Con una soltura fronteriza con el ridículo más absoluto, el todavía interventor del Municipio salteño de Aguaray, señor Adrián Zigarán, ha atribuido a «un pedido» del gobernador Gustavo Sáenz, la decisión que el primero ha adoptado en orden a mantener en sus puestos (irreales) a unos trescientos cincuenta trabajadores que «sobran» (eso quiere decir el adjetivo/sustantivo «excedente») en la Municipalidad intervenida.
La decisión ha sido presentada por el fornido Zigarán como una manifestación del «buenismo» del Gobernador provincial y, de paso, también, como una demostración de la gran capacidad de obediencia de un señor que pasará a los anales y rectales de la Provincia de Salta como el único funcionario capaz de terminar a las piñas una audiencia de conciliación laboral con los sindicatos.
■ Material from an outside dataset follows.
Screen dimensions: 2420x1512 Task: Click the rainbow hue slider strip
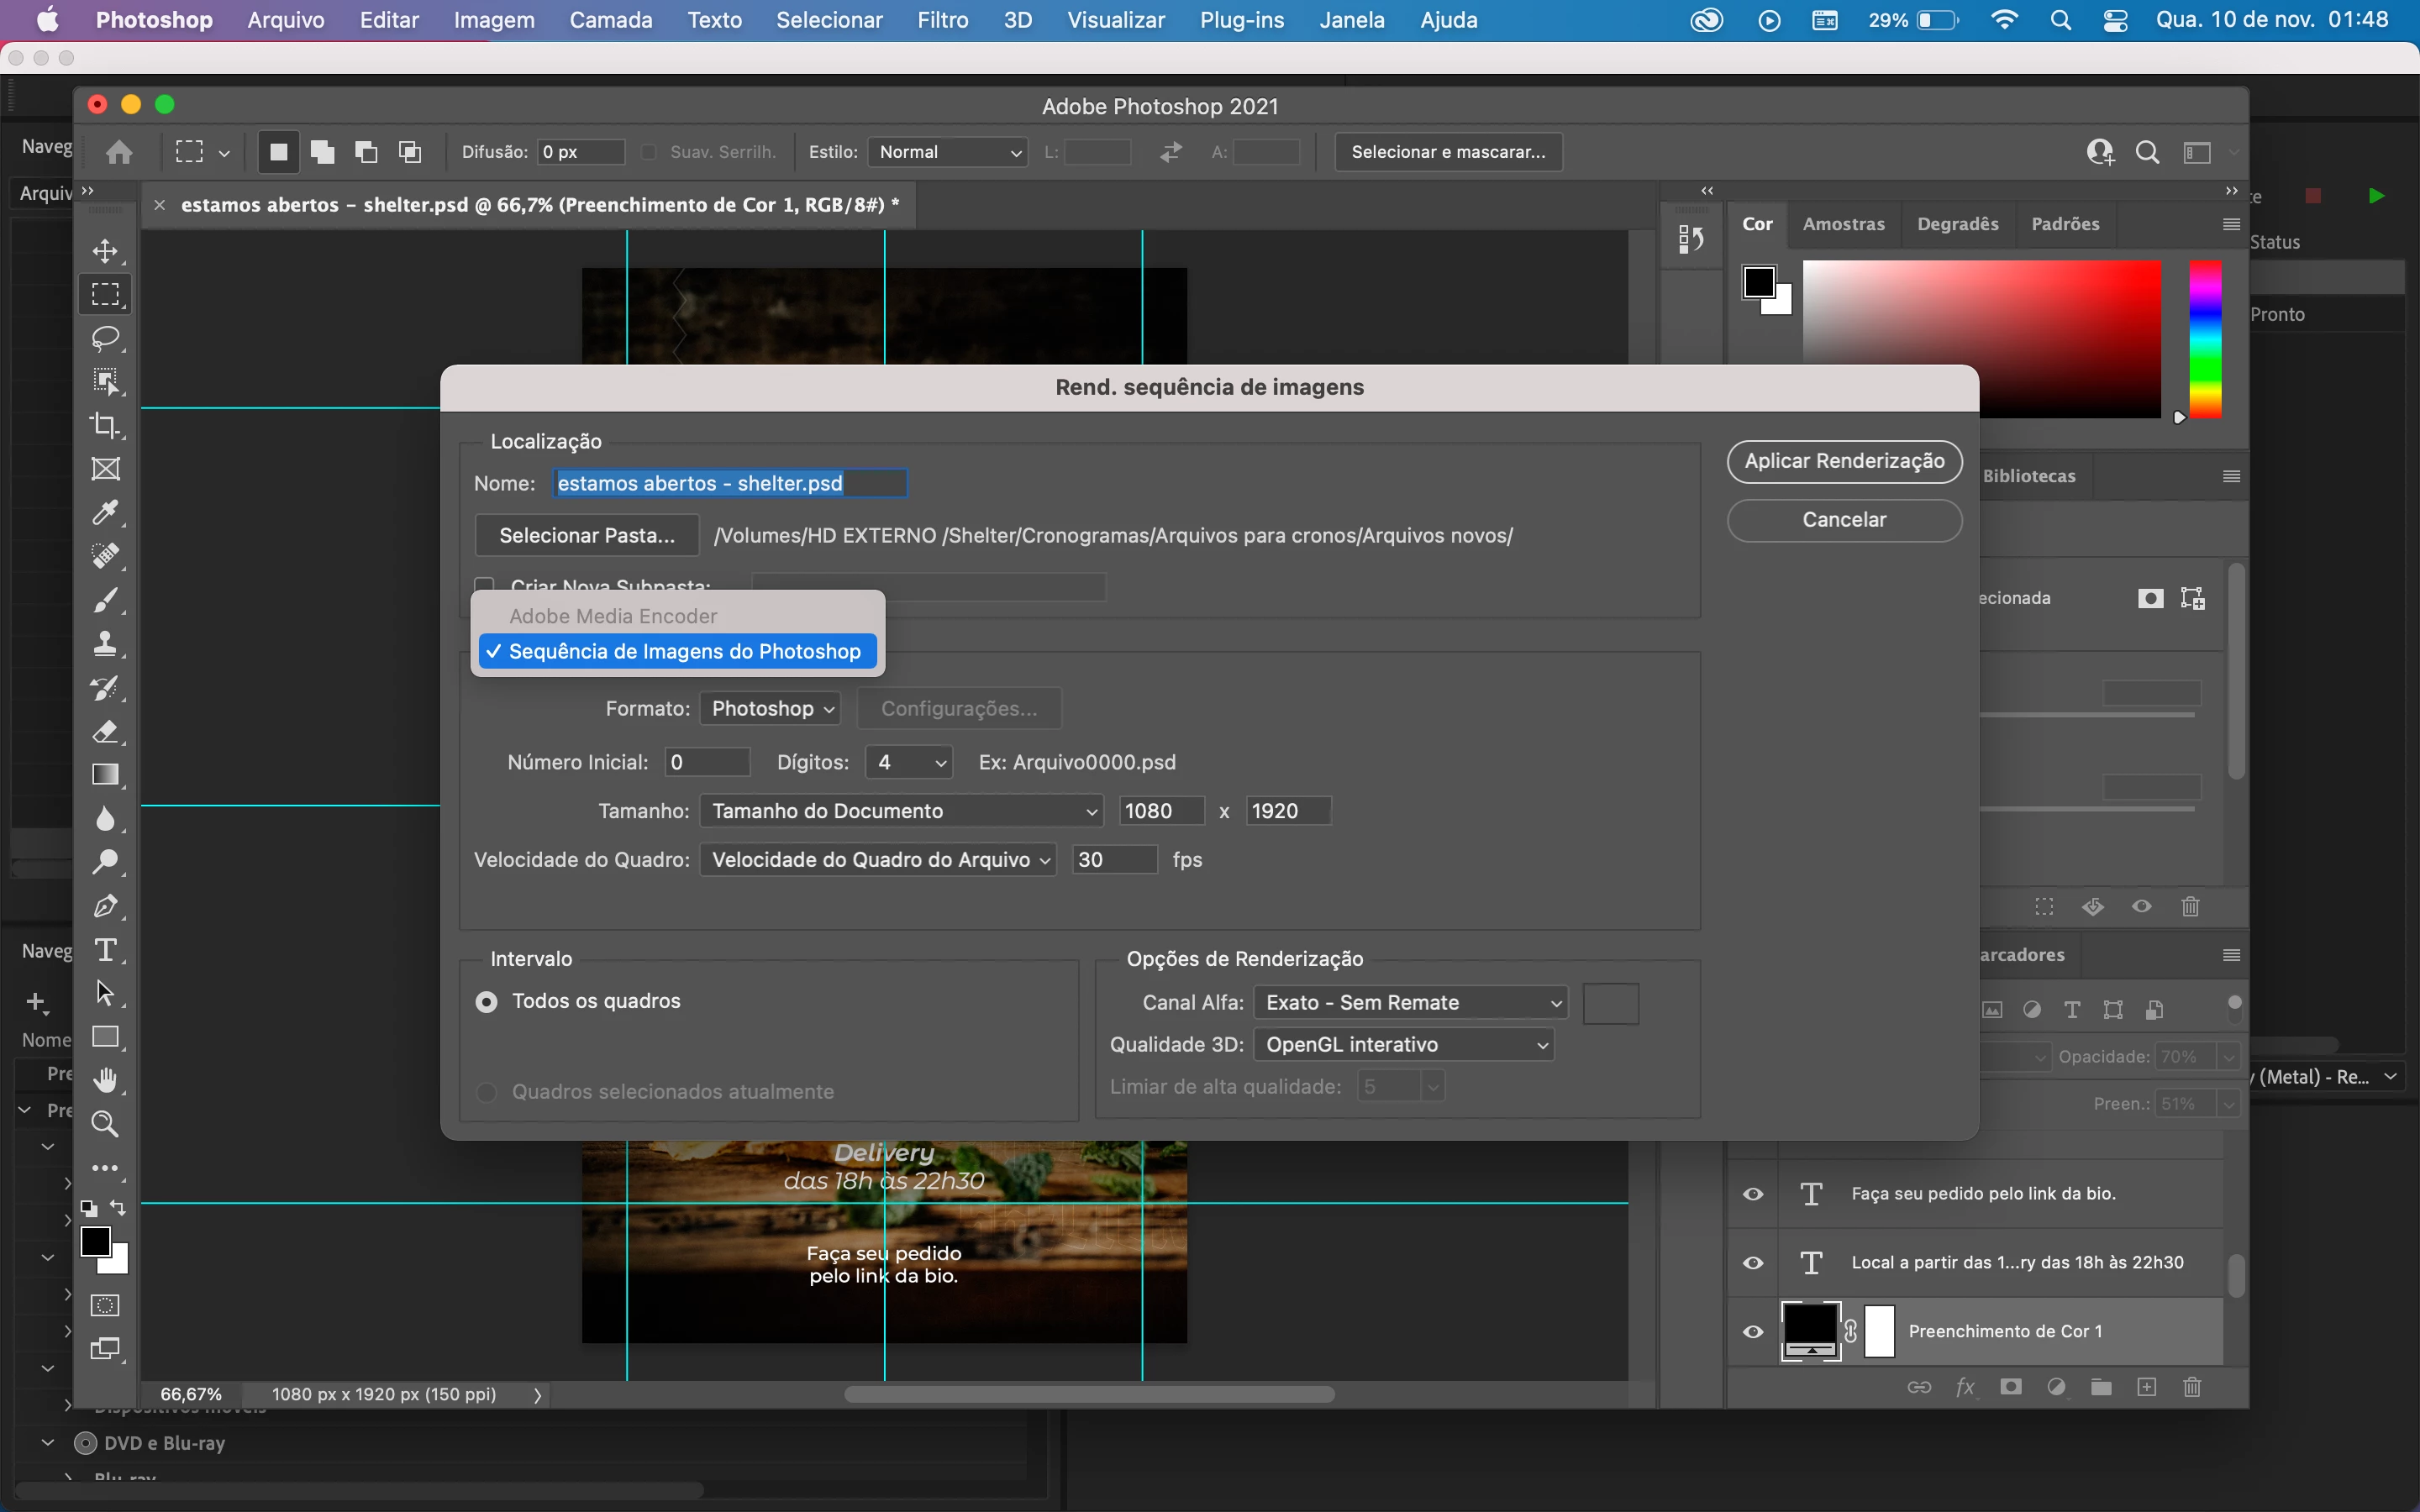(2205, 340)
Pero al sueldo de 350 empleados de la Municipalidad de Aguaray alguien tiene que pagarlo, y, tal como están las cosas, las probabilidades de que esa cantidad de dinero mensual (que se antoja ingente) sea desembolsada por el bolsillo del señor Sáenz o del más belicoso bolsillo del señor Zigarán son realmente cercanas a cero.
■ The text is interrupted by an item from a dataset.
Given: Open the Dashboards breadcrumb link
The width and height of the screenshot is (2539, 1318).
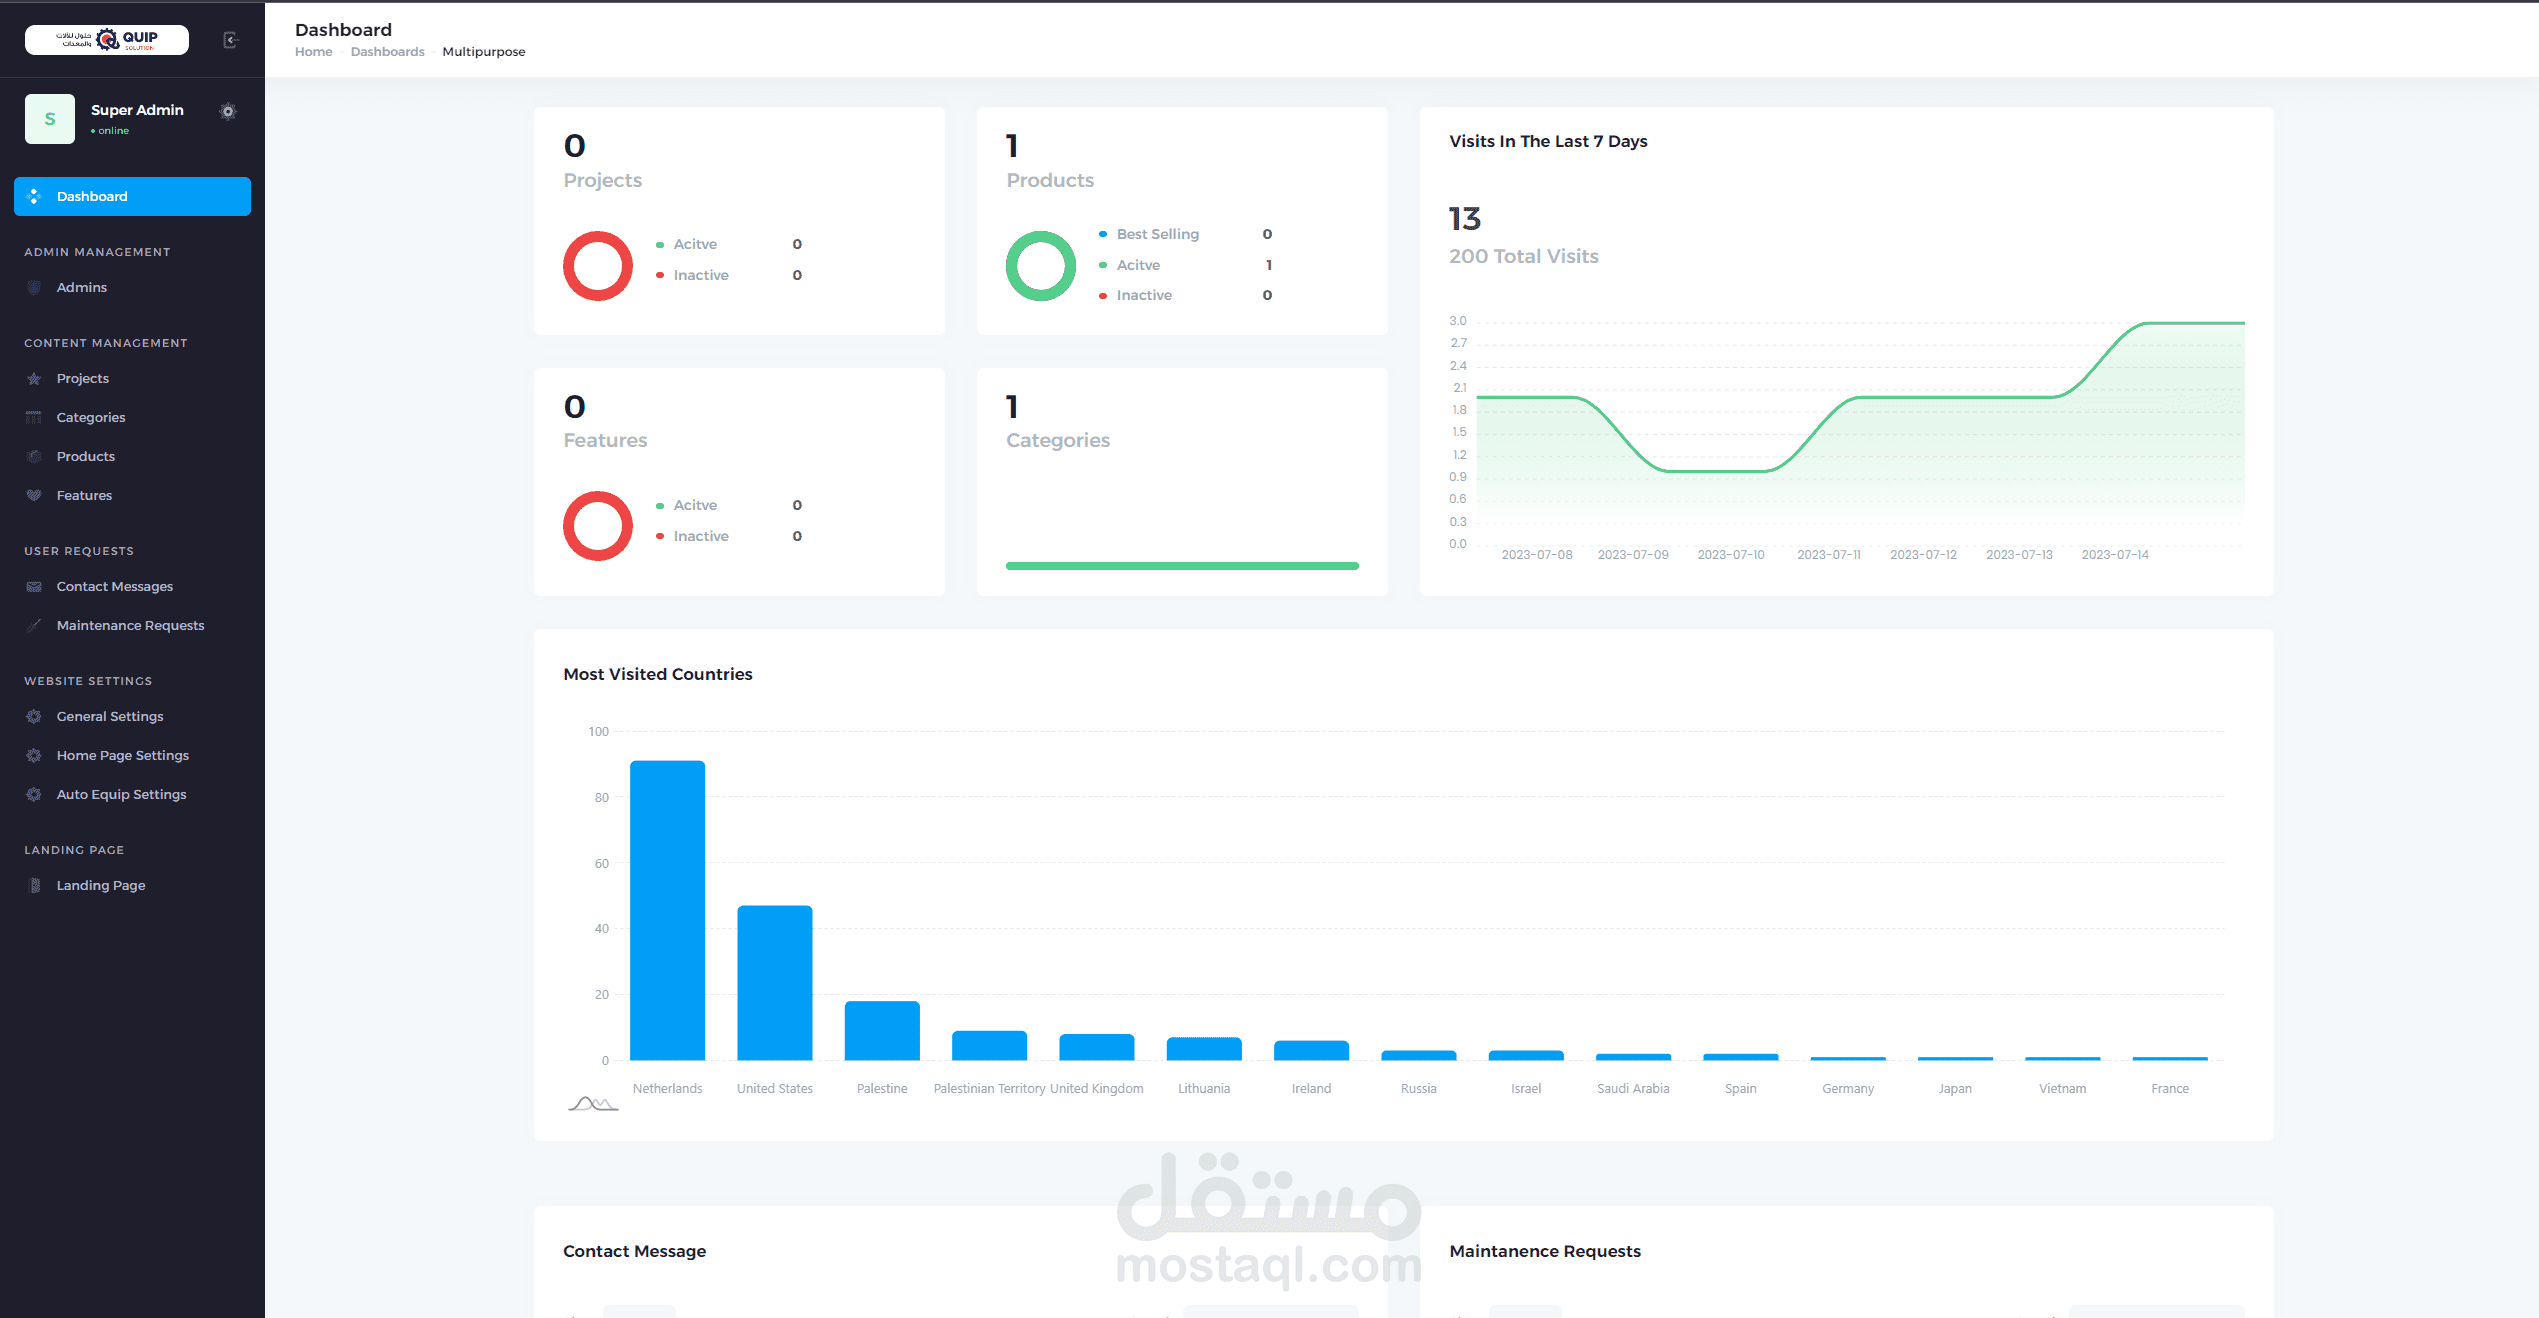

Es más razonable pensar que, para ganar las elecciones en Aguaray, Sáenz dispondrá de una equis cantidad de dinero público (dinero que es de todos los salteños o, en su caso, de los que viven en Aguaray) para poder pagar estos sueldos, que su propio interventor ha definido como «inútiles», ya que sus perceptores son personas (señoras y señores) que en condiciones normales deberían buscarse la vida en otro sitio.
Saltamos hasta el techo cuando los gauchos piden que de las mismas arcas se saque dinero para pagar su asado y su beberaje, pero al «gesto» de «evitar los despidos» lo convertimos en una «gesta», en un acto heroico y memorable del Gobernador.
Por supuesto, cada uno es dueño de aplaudir o no una decisión tan insolidaria e irresponsable como esta. Cosas mucho peores se han aplaudido estos últimos años.